Polish farmers had managed to avoid collectivisation under socialism. The majority of the farmers are small landholders. More than half of the two million farms consist of less than five hectares each and farming is labour-intensive. The government wants to undertake reforms in the agricultural sector in order to increase productivity and put the country on an equal footing with other E.U. members. Farmers fear that they will end up joining the growing ranks of the unemployed if Poland becomes a full-fledged E.U. member. Under the Solidarity-led coalition, unemployment rose to 18 per cent, and economic growth is predicted to be around 2 per cent this year. A deficit of $ 5 billion is projected in the coming budget.

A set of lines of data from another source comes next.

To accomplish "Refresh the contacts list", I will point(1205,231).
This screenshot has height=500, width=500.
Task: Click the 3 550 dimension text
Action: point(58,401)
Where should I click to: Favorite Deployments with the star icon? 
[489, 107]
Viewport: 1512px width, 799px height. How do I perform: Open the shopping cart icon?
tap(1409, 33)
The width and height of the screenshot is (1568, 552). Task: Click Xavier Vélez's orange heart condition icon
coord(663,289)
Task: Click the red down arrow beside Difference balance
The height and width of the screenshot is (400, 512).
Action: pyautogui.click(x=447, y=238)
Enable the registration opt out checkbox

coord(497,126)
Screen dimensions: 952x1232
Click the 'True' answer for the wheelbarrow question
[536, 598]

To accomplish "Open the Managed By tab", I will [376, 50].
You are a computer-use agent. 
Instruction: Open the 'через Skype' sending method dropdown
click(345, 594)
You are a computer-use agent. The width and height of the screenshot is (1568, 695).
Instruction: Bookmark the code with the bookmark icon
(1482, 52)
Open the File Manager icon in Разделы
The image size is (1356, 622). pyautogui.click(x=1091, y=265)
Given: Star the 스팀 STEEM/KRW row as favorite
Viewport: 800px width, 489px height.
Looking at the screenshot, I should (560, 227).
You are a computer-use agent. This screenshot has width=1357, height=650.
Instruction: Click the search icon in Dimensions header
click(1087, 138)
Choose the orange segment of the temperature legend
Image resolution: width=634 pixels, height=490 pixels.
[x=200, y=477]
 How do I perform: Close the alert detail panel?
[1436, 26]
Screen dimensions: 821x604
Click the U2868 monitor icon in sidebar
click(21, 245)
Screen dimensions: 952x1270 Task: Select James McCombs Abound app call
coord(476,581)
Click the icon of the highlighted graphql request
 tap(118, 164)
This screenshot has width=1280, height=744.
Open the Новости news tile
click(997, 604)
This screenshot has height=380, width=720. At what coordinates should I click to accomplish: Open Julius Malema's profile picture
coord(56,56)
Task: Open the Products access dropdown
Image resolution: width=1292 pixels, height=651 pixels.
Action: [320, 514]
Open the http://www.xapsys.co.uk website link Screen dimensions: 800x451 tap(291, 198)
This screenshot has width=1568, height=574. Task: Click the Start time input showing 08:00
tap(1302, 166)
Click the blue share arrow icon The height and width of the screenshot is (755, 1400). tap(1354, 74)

The SLD led by Miller has also been strongly in favour of Poland joining the E.U. Miller is now a strong supporter of the free market and the NATO military alliance, of which Poland is a part. To underline his continuing support for these policies, Miller has appointed people who have gained the confidence of Washington and Brussels to key posts in his Cabinet. Marek Belka, the new Finance Minister, is a favourite of Western financial institutions.

The new Foreign Minister, Wlodzimierz Cimosszewicz, is expected to guide Poland into full membership of the E.U. But before that the new government will have to build a stable coalition. The anti-E.U. parties will also make a last-ditch attempt to keep the country out of the E.U. The issue had become a hot potato during the elections. One of the likely coalition partners of the Democratic Left is the Peasants Party, which is not too favourably disposed towards Poland being a part of the E.U.

Miller's priority is to accelerate Poland's entry into the E.U., a goal he shares with the former Solidarity-led government. The new Prime Minister will have to chart his course with political astuteness as Poland is going through one of its worst economic crises since non-Communists took power in 1990. In order to balance the budget, Miller may have to launch an austerity drive immediately. He is also under pressure from the E.U. to hasten the pace of privatisation. Until last year, state-owned firms accounted for one-third of the sales of industrial goods and employed one-third of the industrial workers in the country. Last year the government estimated that there were 170,000 excess workers. The E.U. wants Miller to end state subsidies to public sector companies and make retrenchment of labour easier.

Miller, a former member of the Polish Communist Party's Politburo, will now have to prove that he is truly a believer in the free market economy.